My dad loves calling my mom a superhero. I never used to pay the sentiment any mind.
It was cute, sure, but I think I used to be too narrow minded to truly understand what he meant when he would call her that.
But I’m 22 years old now, she turns 49 on Saturday, and with each passing year I understand the “superhero” label more and more.
Her three kids, they’re quite a handful.
My brother is autistic. Recently his diagnosis has taken the form of a number of behavioral issues. One day he might pull someone’s hair, the next he might scream until his lungs give out and the following he might just decide to throw an ornament halfway across the room. On other days, it might even be a combination of the three.

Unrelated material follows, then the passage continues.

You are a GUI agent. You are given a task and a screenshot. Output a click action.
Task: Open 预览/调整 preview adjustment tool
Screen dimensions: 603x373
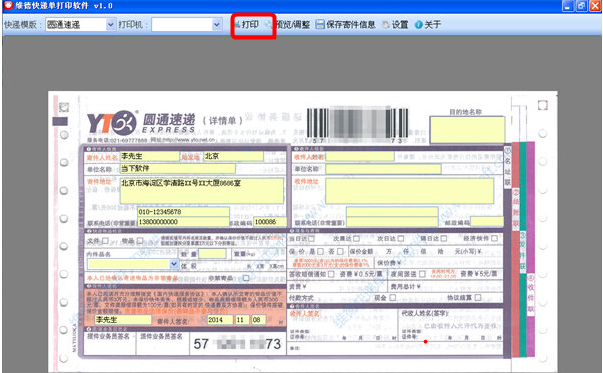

But nevertheless, my mom continues to love my brother unconditionally. No matter how strenuous of a day Ed had the day prior, my mom wakes up the very next morning ready to do it again.
Not because she chooses to pretend like his behavioral issues do not exist, but rather because my mother understands the true beauty within my brother. She knows those behaviors do not define him.
My brother is filled with a joy and love that we all see as a family, but a love and a joy that I believe mom understands better than all of us.
My sister is 17. And well, that alone should tell you how complicated that situation can get at times.
Her tongue can become extremely visceral when her patience is tried. And sometimes my mother gets caught in the cross-hairs of my sister’s most piercing words.
But again, as she does with my brother, my mother chooses to love my sister unconditionally no matter how many times they clash. And my sister loves my mother the same way.
My sister trusts my mom with her feelings. If anything, that is when their love is most tangible, when they speak to one another. They cry, they laugh and they tease one another. I hear them speaking at a near inaudible volume from my room sometimes, it’s almost soothing.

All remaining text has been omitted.